● PASSAGE TO READ
►
Tuesday, March 30, 2010

Postcard from Ireland - Cobh and Kinsale


The Irish are supposed to take their drinking seriously. They do, I’m sure, but that’s as nothing compared to how seriously they take their food.

Cork has a food market called ‘the English market’. It’s made up of various stalls selling everything from soup to nuts and, to put it in context; the fish counter is sixty feet long and that doesn’t include the lobster tank at one end and the portable oyster bed at the other. There was very little that I didn’t want to buy but, I suppose, fruit has its place (which is adorning the side of a cocktail).

In the end, in seeking a picnic lunch, I purchased what appeared to be a loaf sawn in half and stuffed with enough cheese and meat to feed a regiment but was, I was reassured, just a sandwich. I managed to get the thing loaded in the car without assistance, although I was wondering if assistance might be required in eating it. The sandwich counter at the English Market manages to combine artisan sandwiches manufactured on an industrial scale.

Cobh is famous for being the last port of call of the Titanic. It’s also famous for being the place that many of the emigrants from Ireland left their home country, driven by the lack of potatoes to seek a new life, and a tan, in the United States. So, obviously a place that is associated with tragedy and grinding misery is a must see on the tourist trail.

And for many, it is the beginning of the Irish tourist trail. Because the reason that the Titanic anchored off Cobh was that it provides excellent deep sea anchorage for ocean liners or, today, cruise ships. I wonder if they play up the Titanic connection to those who still have some sailing to do on their ‘Europe in two weeks’ package.

Cobh was also the first time I saw an image on a tourist guide book brought to life; the houses are all painted different colours. Not unusual you might think but an unusual effect when it’s a row of terrace houses and every house is a different, vibrant, colour. The Irish, it would appear, do not go in for ‘blush of pea’ or ‘murmur of straw’. No, it’s green green, yellow and the red normally found on post boxes or the lips of a certain type of hooker.
◄
● TASKS FOR THIS EXERCISE
[1] In the Ireland postcard above, rewrite the paragraph beginning "Cork has a food market" as a short bulleted list that keeps its main facts.
[2] Please summarize the Ireland postcard in exactly two sentences.
[3] Write a continuation of the Ireland postcard that picks up after its last paragraph.

● SUPPLIED MATERIAL
►
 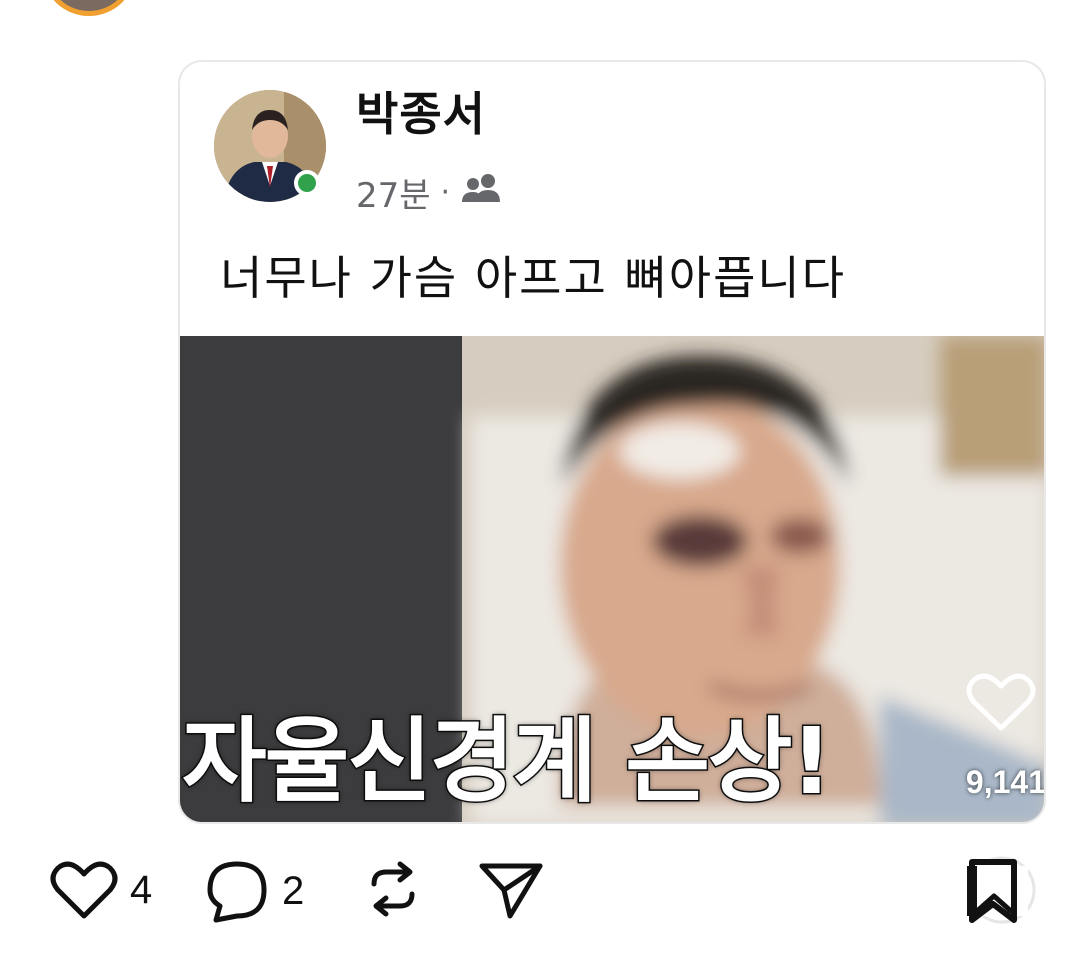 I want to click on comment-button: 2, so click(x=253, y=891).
◄
►
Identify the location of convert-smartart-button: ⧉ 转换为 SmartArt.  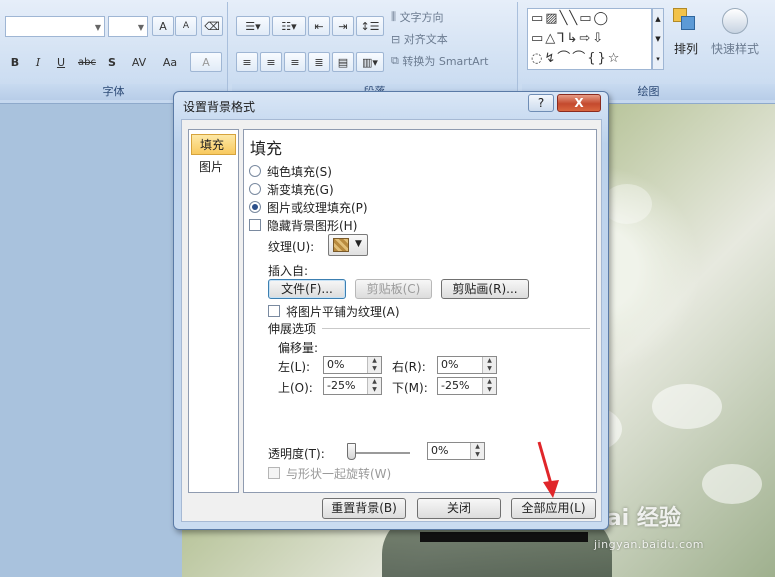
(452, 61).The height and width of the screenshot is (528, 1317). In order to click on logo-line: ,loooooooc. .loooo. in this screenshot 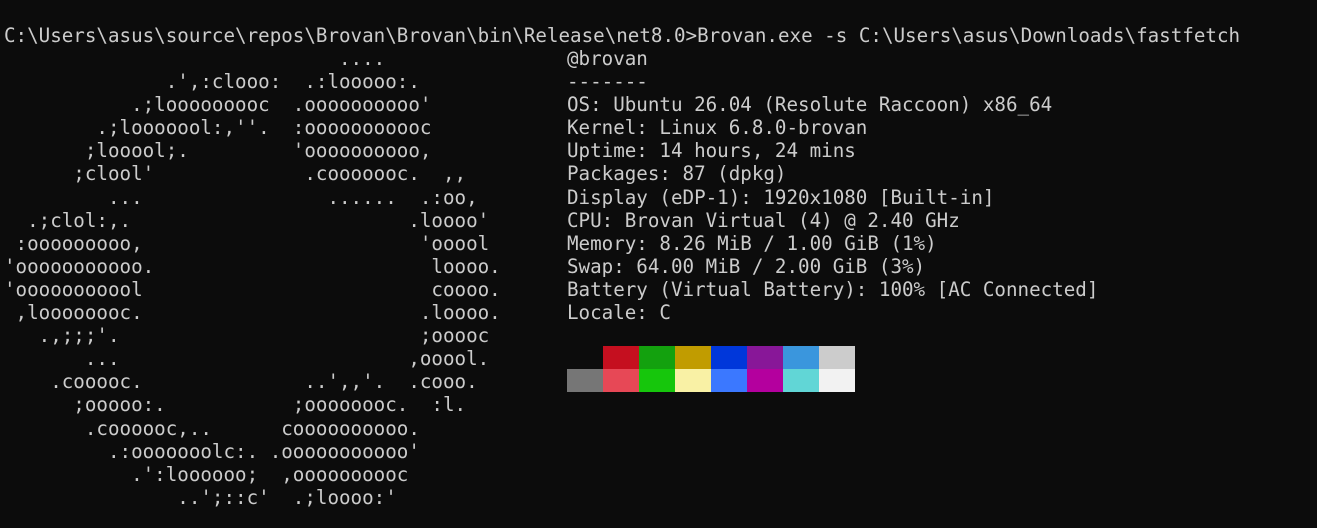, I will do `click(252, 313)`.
◄
►
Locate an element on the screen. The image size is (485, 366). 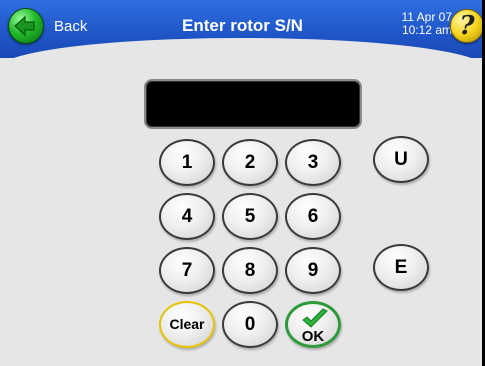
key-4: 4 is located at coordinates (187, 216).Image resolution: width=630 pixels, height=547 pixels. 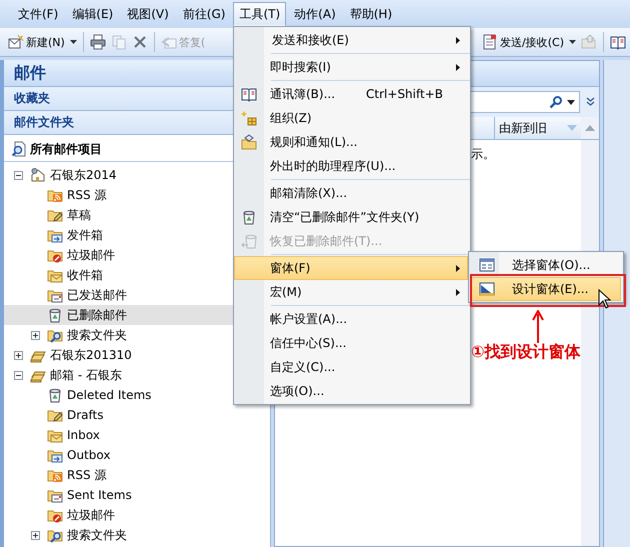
◄
● TASK-BY-TASK RESULTS
[1]
- Cork's food market is called the English Market.
- Its stalls sell everything from soup to nuts.
- The fish counter alone is sixty feet long, not counting a lobster tank at one end and a portable oyster bed at the other.
- The writer wanted to buy nearly everything, though fruit was judged fit mainly for decorating a cocktail.

[2] In Cork's English Market, where the fish counter alone runs sixty feet, the writer bought a picnic sandwich so huge it looked like a stuffed, halved loaf. Cobh, known as the Titanic's last port of call and as a departure point for Irish emigrants, offers deep anchorage that now draws cruise ships, and its terrace houses are each painted a different vivid color.

[3]
The overall effect is charming, even on a grey day. Maybe the houses are a colourful revolt to the predominant weather front of the Atlantic, where nature has a colour scheme of ‘grey with a hint of damp’. Of course, when the sun shines the place is transformed, the sky turns a dazzling blue and the houses resemble a giant painter’s pallet.

Cobh is also where you take the Cobh to Monkstown ferry (five Euros for a car), cutting out a lot of tedious driving around roads in a landscape that would delight industrial historians and is beloved of those that like to see thriving industry but is not as appreciated by those that like to see their landscapes unblighted by, for instance, steam plumes, spoil piles, ugly warehouses, cranes, more warehouses, docks and yet more warehouses.

Catching a ferry is a very holiday thing to do. In normal life, one very rarely feels the desire to catch a ferry, incompatible as they are with any city without a river running through it. However, if global warming really catches on, we may all be catching the ferry to work. So catching the Cobh to Monkstown ferry was great fun and something special…so I thought right up until the moment I realised that my car was just one in a line that had arrived to make the short (two minutes) trip across the river. To the others on the ferry this was no doubt just another crossing but to me, seeing the waves slosh and froth through the raised ramp in a ‘should that really be happening?’ sort of way, it was all very jolly.

I was so happy to be travelling on a ferry (really, they ought to have one of those funfair wooden signs on the boarding ramp, showing a middle aged bloke in a suit, with moustache and a wife-and-kids-and-mortgage hangdog expression and a notice saying ‘you must be at least this mature to ride on this ferry’) that I forgot the problems that previous Cobh maritime departures have had. Luckily, I can report that the trip was Iceberg, Kate and Leo free.

I was also mature enough to sit in the car and not demand to see the engine room or to pilot the ferry in by pretending that it was my birthday. In truth, getting the car off of the ramp was challenge enough and I think the ‘woo-hoo!’ I uttered was entirely justified.

I do though have to consider whether or not I have an issue with the Sat Nav directing one onto a ferry. I thought the whole idea of a car was to be in charge of ones own destiny, and go by road. It was quite a novelty though to hear ‘next left, next right, next left, onto ferry’.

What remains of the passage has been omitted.